(Items from a dataset)

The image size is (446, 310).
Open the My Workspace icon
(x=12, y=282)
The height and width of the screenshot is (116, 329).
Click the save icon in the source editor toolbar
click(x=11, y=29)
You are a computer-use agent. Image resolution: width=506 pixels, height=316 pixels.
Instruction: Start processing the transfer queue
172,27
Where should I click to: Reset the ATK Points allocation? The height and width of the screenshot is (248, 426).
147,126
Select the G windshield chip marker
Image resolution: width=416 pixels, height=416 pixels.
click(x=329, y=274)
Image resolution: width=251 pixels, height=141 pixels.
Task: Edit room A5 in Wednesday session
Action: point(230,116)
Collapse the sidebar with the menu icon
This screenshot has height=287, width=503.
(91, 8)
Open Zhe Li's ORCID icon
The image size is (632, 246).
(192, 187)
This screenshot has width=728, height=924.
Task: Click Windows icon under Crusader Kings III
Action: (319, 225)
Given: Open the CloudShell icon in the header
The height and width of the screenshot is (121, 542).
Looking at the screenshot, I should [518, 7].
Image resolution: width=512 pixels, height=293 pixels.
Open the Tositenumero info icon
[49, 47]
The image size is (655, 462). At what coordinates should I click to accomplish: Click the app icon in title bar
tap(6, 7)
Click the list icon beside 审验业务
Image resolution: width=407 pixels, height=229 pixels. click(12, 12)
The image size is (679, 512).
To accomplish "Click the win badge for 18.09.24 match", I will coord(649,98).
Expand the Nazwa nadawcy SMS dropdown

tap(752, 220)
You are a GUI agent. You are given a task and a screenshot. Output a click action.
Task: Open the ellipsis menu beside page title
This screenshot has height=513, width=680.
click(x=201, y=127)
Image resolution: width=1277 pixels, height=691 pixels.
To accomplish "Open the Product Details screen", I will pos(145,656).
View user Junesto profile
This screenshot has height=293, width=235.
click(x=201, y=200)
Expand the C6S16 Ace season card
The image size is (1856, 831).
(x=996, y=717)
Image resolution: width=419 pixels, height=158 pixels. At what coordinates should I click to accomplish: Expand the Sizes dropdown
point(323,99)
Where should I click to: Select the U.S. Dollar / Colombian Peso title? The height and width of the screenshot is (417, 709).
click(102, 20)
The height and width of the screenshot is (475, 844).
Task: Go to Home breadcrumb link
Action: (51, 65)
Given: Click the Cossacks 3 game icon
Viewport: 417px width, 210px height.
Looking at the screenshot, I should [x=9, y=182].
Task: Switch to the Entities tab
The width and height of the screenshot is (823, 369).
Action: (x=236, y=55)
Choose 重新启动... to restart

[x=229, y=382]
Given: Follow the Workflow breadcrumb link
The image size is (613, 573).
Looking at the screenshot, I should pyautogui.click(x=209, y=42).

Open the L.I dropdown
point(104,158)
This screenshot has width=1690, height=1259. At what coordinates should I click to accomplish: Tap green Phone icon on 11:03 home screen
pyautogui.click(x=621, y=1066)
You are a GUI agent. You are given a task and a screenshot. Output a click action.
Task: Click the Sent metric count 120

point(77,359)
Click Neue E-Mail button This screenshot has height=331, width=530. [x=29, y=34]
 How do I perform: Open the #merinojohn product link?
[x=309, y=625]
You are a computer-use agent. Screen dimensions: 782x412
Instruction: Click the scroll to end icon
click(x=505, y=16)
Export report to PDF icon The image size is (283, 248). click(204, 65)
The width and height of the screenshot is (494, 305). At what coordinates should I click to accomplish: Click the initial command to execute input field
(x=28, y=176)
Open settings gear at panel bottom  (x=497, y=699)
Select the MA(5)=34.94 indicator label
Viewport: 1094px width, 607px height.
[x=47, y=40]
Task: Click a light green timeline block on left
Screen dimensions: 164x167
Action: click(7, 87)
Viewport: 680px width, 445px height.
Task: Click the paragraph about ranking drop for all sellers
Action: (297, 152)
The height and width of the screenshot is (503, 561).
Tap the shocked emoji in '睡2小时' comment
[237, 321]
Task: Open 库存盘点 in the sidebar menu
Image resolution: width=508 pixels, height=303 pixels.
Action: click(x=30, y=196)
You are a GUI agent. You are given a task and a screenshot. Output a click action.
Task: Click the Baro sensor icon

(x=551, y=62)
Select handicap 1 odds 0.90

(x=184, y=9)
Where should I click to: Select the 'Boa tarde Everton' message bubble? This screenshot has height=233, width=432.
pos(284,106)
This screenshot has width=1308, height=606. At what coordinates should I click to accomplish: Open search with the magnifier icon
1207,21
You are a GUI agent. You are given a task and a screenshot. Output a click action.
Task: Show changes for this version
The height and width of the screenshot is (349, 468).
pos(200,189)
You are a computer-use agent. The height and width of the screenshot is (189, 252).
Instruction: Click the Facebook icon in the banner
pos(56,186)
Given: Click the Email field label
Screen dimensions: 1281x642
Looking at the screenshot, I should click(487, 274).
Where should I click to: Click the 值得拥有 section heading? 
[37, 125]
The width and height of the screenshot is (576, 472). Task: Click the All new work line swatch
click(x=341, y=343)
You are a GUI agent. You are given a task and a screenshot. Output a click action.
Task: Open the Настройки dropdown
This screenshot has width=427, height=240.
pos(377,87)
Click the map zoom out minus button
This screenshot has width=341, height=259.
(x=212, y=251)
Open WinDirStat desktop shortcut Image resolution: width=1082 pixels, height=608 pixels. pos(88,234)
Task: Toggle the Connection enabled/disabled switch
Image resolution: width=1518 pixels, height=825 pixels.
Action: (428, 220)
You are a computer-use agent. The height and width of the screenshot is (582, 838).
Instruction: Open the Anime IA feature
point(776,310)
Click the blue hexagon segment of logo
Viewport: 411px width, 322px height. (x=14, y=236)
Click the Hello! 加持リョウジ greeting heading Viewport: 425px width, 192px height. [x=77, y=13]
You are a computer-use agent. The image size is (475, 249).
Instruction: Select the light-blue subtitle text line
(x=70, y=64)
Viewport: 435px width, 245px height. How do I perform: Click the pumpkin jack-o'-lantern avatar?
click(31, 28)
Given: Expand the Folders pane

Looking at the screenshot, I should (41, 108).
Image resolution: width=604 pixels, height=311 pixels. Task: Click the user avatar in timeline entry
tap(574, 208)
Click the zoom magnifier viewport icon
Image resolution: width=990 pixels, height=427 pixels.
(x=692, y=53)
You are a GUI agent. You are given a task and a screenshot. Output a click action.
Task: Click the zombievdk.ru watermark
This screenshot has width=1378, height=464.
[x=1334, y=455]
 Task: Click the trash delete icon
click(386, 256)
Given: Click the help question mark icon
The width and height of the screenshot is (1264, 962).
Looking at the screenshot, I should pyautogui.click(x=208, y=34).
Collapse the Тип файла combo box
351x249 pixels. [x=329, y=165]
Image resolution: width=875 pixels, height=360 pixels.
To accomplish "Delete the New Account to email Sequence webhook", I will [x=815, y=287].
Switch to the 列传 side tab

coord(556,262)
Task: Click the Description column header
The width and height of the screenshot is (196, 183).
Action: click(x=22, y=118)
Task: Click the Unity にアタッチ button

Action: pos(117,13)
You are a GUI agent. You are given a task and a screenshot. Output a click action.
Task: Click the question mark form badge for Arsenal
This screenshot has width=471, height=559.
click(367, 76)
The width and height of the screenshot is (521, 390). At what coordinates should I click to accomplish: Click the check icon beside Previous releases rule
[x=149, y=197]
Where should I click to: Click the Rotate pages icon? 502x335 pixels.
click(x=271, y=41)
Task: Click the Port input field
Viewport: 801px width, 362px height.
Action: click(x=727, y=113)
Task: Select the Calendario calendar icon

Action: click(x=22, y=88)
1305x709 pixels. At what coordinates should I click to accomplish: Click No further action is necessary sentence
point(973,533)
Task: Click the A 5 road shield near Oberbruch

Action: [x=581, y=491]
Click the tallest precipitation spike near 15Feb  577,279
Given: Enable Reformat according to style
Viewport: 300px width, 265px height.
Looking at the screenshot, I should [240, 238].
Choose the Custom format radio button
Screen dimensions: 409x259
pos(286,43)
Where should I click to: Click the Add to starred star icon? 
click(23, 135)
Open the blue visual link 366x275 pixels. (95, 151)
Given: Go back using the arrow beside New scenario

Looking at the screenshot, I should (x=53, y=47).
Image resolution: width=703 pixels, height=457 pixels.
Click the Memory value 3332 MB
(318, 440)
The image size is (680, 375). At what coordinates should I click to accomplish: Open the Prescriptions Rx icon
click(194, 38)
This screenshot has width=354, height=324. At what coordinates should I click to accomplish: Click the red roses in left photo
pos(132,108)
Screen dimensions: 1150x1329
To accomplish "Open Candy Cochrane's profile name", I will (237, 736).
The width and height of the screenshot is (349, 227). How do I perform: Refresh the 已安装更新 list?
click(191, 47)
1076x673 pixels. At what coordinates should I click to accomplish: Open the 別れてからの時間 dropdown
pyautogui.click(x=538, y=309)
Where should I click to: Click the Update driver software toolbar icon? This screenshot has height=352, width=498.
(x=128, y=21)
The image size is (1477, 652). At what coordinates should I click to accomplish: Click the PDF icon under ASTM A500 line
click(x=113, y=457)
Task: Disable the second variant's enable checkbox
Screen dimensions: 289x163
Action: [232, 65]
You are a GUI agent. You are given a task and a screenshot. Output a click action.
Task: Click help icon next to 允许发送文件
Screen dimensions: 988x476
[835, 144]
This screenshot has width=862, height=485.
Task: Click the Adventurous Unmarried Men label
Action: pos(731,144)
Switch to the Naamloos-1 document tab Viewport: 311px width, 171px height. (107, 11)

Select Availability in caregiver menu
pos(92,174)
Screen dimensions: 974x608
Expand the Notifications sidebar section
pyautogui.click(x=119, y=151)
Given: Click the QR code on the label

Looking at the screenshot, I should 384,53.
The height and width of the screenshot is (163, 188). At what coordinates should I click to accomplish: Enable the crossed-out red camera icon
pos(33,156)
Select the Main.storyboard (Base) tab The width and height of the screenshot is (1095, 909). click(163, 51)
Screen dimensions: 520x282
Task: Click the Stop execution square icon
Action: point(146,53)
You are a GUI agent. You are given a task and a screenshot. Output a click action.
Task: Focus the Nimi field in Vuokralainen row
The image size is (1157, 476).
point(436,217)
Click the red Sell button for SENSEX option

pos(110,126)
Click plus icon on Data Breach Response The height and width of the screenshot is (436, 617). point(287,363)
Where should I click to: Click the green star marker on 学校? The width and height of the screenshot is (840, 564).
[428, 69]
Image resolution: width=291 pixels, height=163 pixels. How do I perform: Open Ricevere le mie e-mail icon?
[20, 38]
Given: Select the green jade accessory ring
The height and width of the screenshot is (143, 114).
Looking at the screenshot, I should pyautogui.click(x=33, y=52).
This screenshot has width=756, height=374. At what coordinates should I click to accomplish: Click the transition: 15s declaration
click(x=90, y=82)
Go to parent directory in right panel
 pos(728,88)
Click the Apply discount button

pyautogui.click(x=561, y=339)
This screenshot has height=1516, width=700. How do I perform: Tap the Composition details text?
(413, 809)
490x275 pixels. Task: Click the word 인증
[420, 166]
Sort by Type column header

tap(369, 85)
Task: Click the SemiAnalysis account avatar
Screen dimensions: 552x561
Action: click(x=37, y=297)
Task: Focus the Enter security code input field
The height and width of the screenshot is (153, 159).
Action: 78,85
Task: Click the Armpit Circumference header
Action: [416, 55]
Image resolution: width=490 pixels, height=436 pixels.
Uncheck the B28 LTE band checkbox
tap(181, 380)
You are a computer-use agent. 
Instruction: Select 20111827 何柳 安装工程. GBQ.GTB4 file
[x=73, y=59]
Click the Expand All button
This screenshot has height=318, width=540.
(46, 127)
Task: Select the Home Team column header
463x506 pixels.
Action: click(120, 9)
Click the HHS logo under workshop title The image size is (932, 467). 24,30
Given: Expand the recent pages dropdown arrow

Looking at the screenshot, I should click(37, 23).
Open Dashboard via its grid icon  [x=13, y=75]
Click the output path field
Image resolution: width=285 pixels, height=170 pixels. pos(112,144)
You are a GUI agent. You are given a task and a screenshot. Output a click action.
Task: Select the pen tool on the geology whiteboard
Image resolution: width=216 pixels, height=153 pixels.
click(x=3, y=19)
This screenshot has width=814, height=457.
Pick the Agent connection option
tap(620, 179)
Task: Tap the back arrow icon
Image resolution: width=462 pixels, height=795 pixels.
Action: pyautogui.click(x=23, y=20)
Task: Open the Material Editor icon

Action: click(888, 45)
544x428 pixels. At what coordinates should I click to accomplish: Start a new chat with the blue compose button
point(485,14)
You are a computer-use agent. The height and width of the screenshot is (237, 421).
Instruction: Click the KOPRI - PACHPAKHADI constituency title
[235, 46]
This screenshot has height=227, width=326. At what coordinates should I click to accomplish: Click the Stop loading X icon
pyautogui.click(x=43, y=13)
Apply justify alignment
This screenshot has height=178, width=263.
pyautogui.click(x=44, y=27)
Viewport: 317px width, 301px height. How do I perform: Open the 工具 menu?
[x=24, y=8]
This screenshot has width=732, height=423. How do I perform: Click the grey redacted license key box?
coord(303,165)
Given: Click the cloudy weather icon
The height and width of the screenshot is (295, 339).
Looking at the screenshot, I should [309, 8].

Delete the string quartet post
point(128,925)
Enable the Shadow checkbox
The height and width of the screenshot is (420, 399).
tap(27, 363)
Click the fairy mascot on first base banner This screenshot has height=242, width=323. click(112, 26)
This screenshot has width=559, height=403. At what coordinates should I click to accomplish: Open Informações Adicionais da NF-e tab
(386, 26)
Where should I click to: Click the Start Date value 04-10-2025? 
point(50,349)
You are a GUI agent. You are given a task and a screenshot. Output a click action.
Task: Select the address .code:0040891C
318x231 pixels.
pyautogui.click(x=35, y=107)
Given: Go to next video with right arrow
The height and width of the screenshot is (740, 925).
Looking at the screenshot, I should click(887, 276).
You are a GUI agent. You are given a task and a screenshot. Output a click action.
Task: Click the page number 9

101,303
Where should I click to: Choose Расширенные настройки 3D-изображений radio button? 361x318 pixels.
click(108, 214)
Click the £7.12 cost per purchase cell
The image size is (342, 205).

**Work to be completed:**
Your answer should consist of the lines from the line with "Screen dimensions: 409x259" to the line with "Open the blue" above, repeated exactly, both ends included.

**Your solution:**
Screen dimensions: 409x259
pos(286,43)
Where should I click to: Click the Add to starred star icon? 
click(23, 135)
Open the blue visual link 366x275 pixels. (95, 151)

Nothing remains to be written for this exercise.